男木島について
男木島は瀬戸内海に位置する人口約150人の小さな離島である。かつては少子高齢化による人口減少が深刻な課題とされていたが、昨今の瀬戸内国際芸術祭の開催や働き方の多様化を背景に、若い移住者が増加している。またそれに伴い、閉鎖されていた小中学校の再開や民営図書館の開館、新たな店舗の開店など、教育・文化・テクノロジーを受け入れ、成長するアカデミックな島を目指して現在も様々な活動がなされている。
男木島が抱える課題
移住者が急増する一方で、現在男木島は快適に暮らすことができる住戸の不足や、従来から住む島民と移住者の間でのコミュニティ形成の難しさなど、ハード・ソフトの両面で多くの課題を抱えている。 加えて、かつて島内コミュニティの中心的役割を担っていた島内唯一の寺である「道場」は、オーナーの高齢化や檀家の減少によりその機能が失われ、維持管理も困難な状況である。

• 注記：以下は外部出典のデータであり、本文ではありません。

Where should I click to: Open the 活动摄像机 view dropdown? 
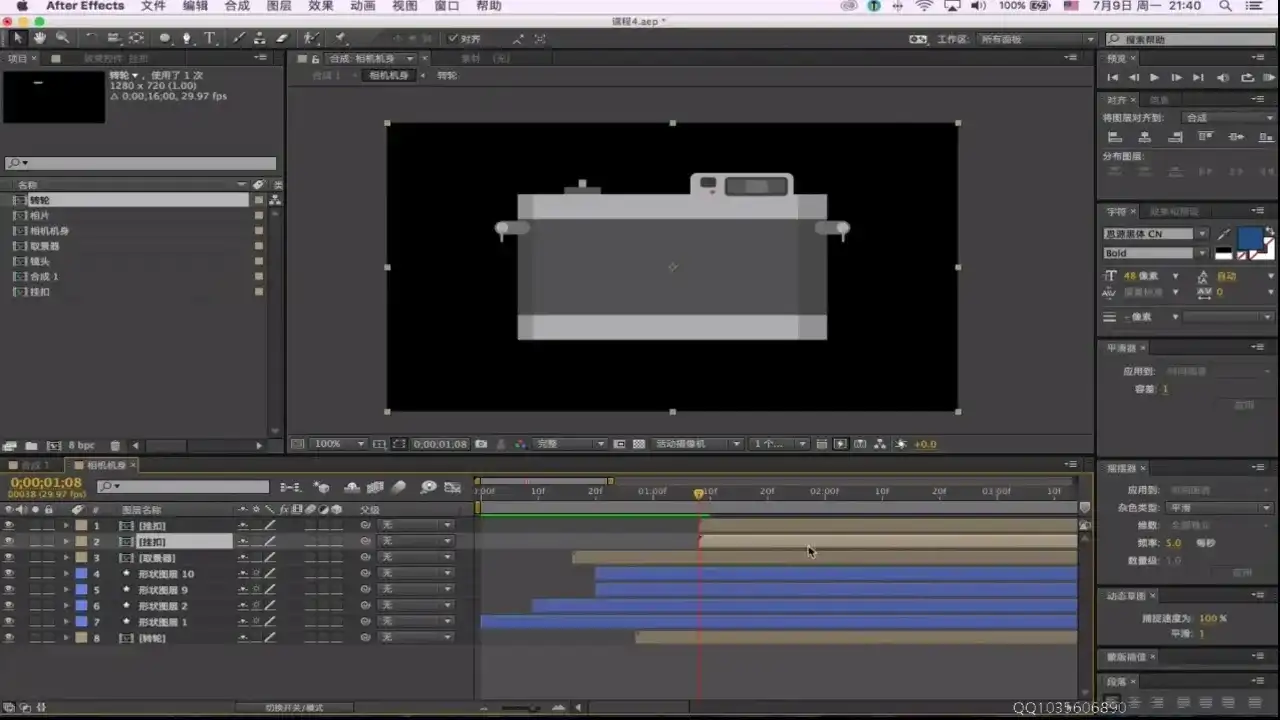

さらに、電気や水道、ガスといったインフラは高松市に依存しており、下水道の整備も未だに進んでいない。島外からの資材運搬は船で行う必要があり、環境面・経済面での負荷が大きい。ゴミ処理施設も島内には存在せず、廃棄物もすべて船で島外へ搬出されている。また、密集した民家や斜面地の中には細い道や坂が多く、トラックや重機が通行できない箇所も多い。そのため、建物の建設や解体には物理的制約が大きく、工法の選定にも工夫が求められる。
こうした離島特有の課題に対し、島内では住環境の改善を目指して住民自らが住宅の改修や維持管理に関わる例も多く見られる。しかし、改修に際しては限られた資源と道具の中で作業を進める必要があり、建築の専門知識を持たない住民にとっては非常に高いハードルとなっている。